------ 提示テキスト ------

英語が話せるようになるには 始めから丁寧に 第二言語習得研究に基づく実践トレーニング

はじめに

英語が話せるようになるには

今回は英語が話せるようになるにはどうすれば良いのか徹底的に解説していきます。初心者の方も始められるように始めから丁寧に説明していきます。最近は第二言語習得研究の本や文献を読み漁っているので、私の実体験も合わせてより実践的なトレーニングも具体的に解説していきます。

 

 

参考文献

 

知っているから使えるインプット

知っているから使えるインプット
英語が話せるようになる仕組みの柱は2つあります。一つ目は、インプットした知識をいかに自動化できるのか。二つ目は、スピーチ・プロダクションモデルを理解して実践することです。英語による高度なディスカッションや論理的な発話能力等は別にして、ある程度英語が話せると言われるレベルに到達するには十分なはずです。

 

知識の自動化

スピーキング能力の向上には知識の自動化が大切だと言われています。ただし、知識の自動化がなぜ大切なのか?具体的にどう実践して何を意識すれば良いのかが曖昧になっている人も多いのではないでしょうか。

記憶の種類

記憶の種類

私たちの記憶は大まかに感覚記憶・短期記憶・長期記憶の3つに分けられています。ただし、ほとんどの記憶が数秒程度で忘れ去られてしまいます。日々忘却されてしまう記憶を、永久的に保管するにはどうすれば良いのでしょうか?実は既知の事柄と関連付けたり、自分が実際に経験することで長期記憶に保管されます。

------

演習問題:
a - 英語学習の文章から、「英語が話せるようになるには 始めから丁寧に 第二言語習得研究に基づく実践トレーニング」から「も具体的に解説していきます。」までの部分を一字一句そのまま抜き出してください。
b - 英語学習の文章を、最後の文に続けて書き進めてください。

------ データ一覧 ------

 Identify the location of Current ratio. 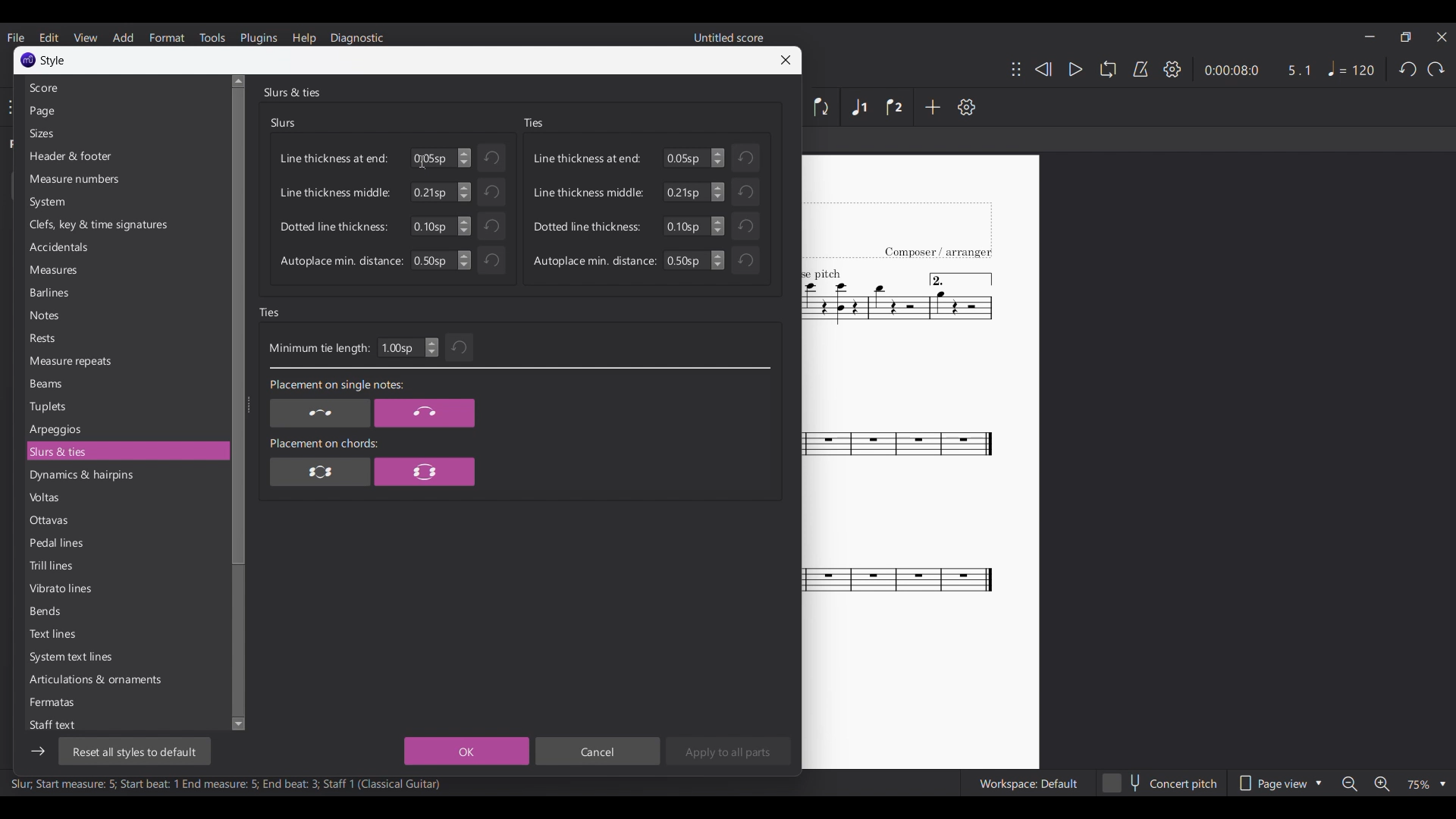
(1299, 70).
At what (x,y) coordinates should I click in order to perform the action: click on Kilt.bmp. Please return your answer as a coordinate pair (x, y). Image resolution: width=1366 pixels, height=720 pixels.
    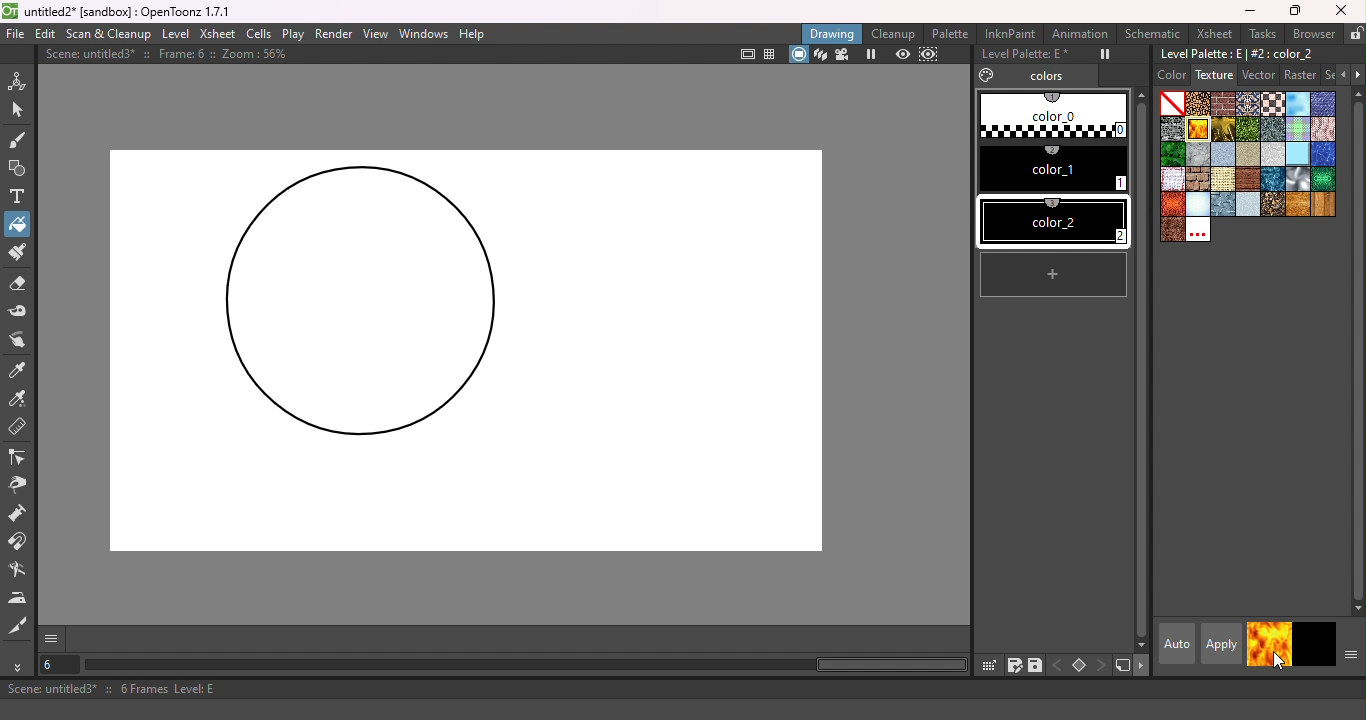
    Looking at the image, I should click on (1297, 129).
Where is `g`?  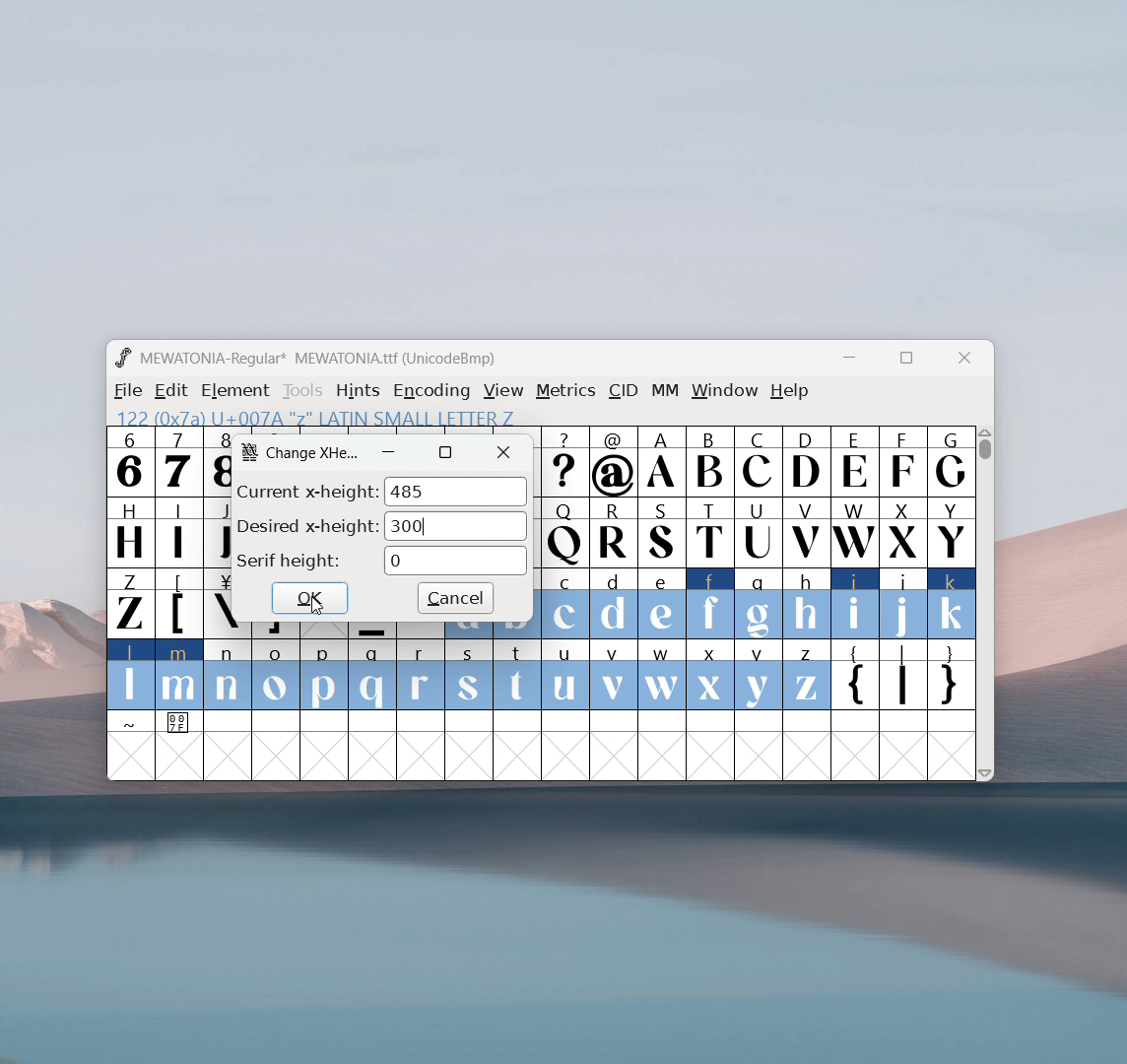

------

解答:
a -
英語が話せるようになるには 始めから丁寧に 第二言語習得研究に基づく実践トレーニング

はじめに

英語が話せるようになるには

今回は英語が話せるようになるにはどうすれば良いのか徹底的に解説していきます。初心者の方も始められるように始めから丁寧に説明していきます。最近は第二言語習得研究の本や文献を読み漁っているので、私の実体験も合わせてより実践的なトレーニングも具体的に解説していきます。

b -
長期記憶の種類

長期記憶には様々な種類がありますが、ポイントは顕在記憶と潜在記憶に分かれていることです。顕在記憶は言葉で表現できますが、潜在記憶は無意識に覚えている非言語の性質をもっています。実は、知識の自動化の鍵を握っているのは潜在記憶です。

  

潜在記憶にも二つの種類があります。知覚表象システムは感覚・知覚レベルで使われる記憶で、「信号は赤である」というような対象を認識する時に使います。手続記憶は身体の動かし方や認知技能についての記憶で、ダンス等のスポーツとイメージすれば良いでしょう。

 

もう一つ大切なことは、記憶の形成のされ方にはステップがあり、そう簡単には潜在記憶は定着されないということです。例えば、車の運転やスポーツも今でこそ簡単にできるかもしれませんが、相当なトレーニングが必要だったはずです。

 

潜在記憶の形成

潜在記憶の形成

一般的には、思い出や個人的な経験等のエピソード記憶は情報が最適化されて、顕在記憶へ変容していきます。意味記憶はテキストや本を使った学習で、やや抽象的な性質をもつ知識です。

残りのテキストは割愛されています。